• [Teks yang Ditampilkan]
•••

Mohammad Efendi *)
Pernyataan Daniel M. Rasyid, pengamat pendidikan Surabaya, tentang model Unas Bahasa Indonesia bisa merusak kemampuan berbahasa siswa menarik untuk ditanggapi. Pernyataan tersebut muncul kisaran akhir tahun 2006. meski agal lama, namun hal tersebut tetap menarik untuk dijadikan bahan renungan. Terutama pada bulan-bulan ini, Unas dan Uasbn sedang berlangsung.
Menurut beliau, tes Unas, khususnya pelajaran Bahasa Indonesia, belum layak untuk disebut mewakili kemampuan berbahasa siswa secara menyeluruh. Karena model soalnya monoton pilihan ganda saja.
Saya teringat ucapan Shoim Anwar di sebuah training. Secara bergurau, sastrawan Surabaya ini mengomentari model soal pilihan ganda dan isian sebagai soal “eceran”. Mengapa? Karena jawabannya sedikit-sedikit, mirip orang mencicil kredit. Hingga kemampuan utuh peserta tak dapat diketahui.
Seperti yang kita ketahui, tes Unas yang selama ini diadakan, dilihat dari sudut pandang kebahasaan, hanya bermain pada sektor membaca dan menulis saja. Padahal, aspek-aspek kebahasaan itu ada empat: mendengar, berbicara, membaca, dan menulis. Oleh karena itu, representasi tes akhir yang baik adalah yang mampu mewadahi itu semua, bukan parsial.
Mungkin, alat tes yang tepat, yang dimaksudkan beliau adalah UKBI (Uji Kemampuan Berbahasa Indonesia). Sekedudukan dengan TOEFL (Test of English for Foreign Language), UKBI bertujuan mengetahui tingkat kemampuan berbahasa seseorang. UKBI sebagai sarana pengujian kemampuan berbahasa Indonesia, telah memperoleh pengukuhan Mendiknas dengan surat keputusan Mendiknas Nomor 152/U/2003. Hasil tesnya berupa pemeringkatan mulai dari tingkat istimewa sampai terbatas. Tingkatan ini disesuaikan dengan nilai yang diperoleh peserta.

•••

• [Lengkapi Berikut Ini]
1. Menurut artikel di atas, apa saja empat aspek kebahasaan?
2. Tolong tuliskan kembali bagian artikel di atas tanpa mengubah apa pun, mulai dari "Menurut beliau, tes" dan berakhir pada "pilihan ganda saja.".

• [Bagian Data]
•••

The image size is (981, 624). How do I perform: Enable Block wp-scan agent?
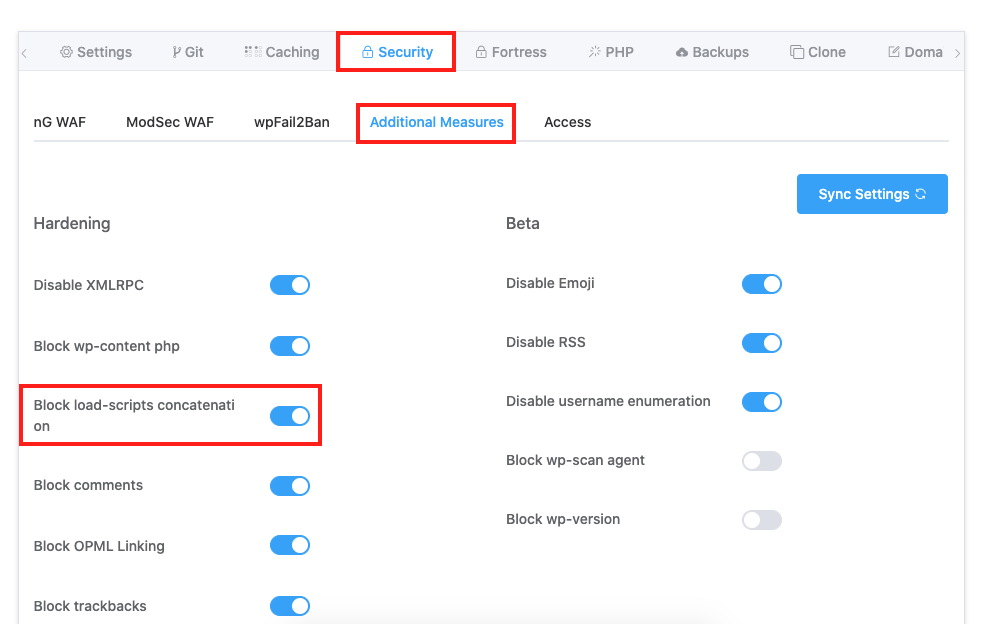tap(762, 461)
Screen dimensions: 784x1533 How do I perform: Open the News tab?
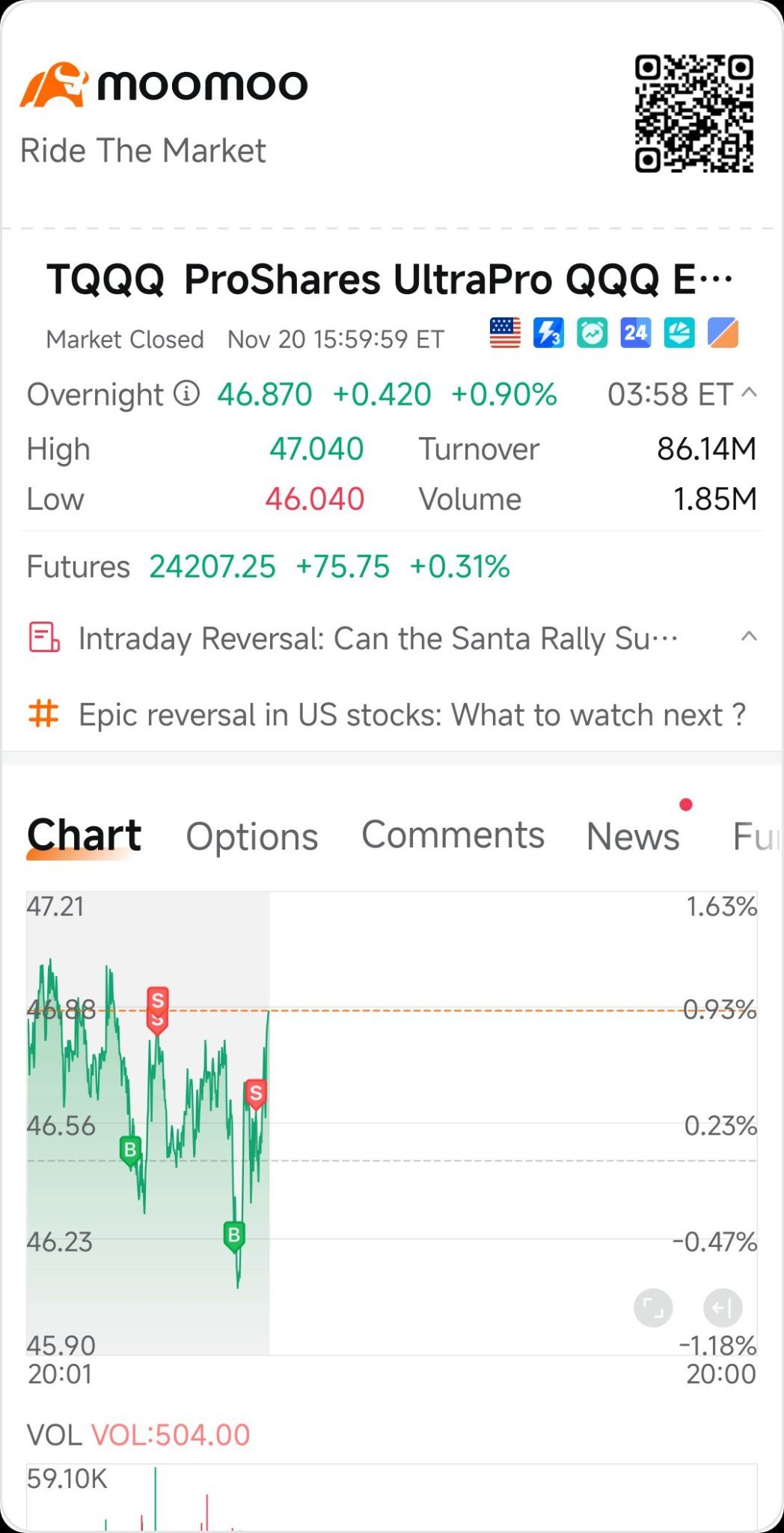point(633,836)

•••

• [Jawaban Tugas]
1. Mendengar, berbicara, membaca, dan menulis.

2.
Menurut beliau, tes Unas, khususnya pelajaran Bahasa Indonesia, belum layak untuk disebut mewakili kemampuan berbahasa siswa secara menyeluruh. Karena model soalnya monoton pilihan ganda saja.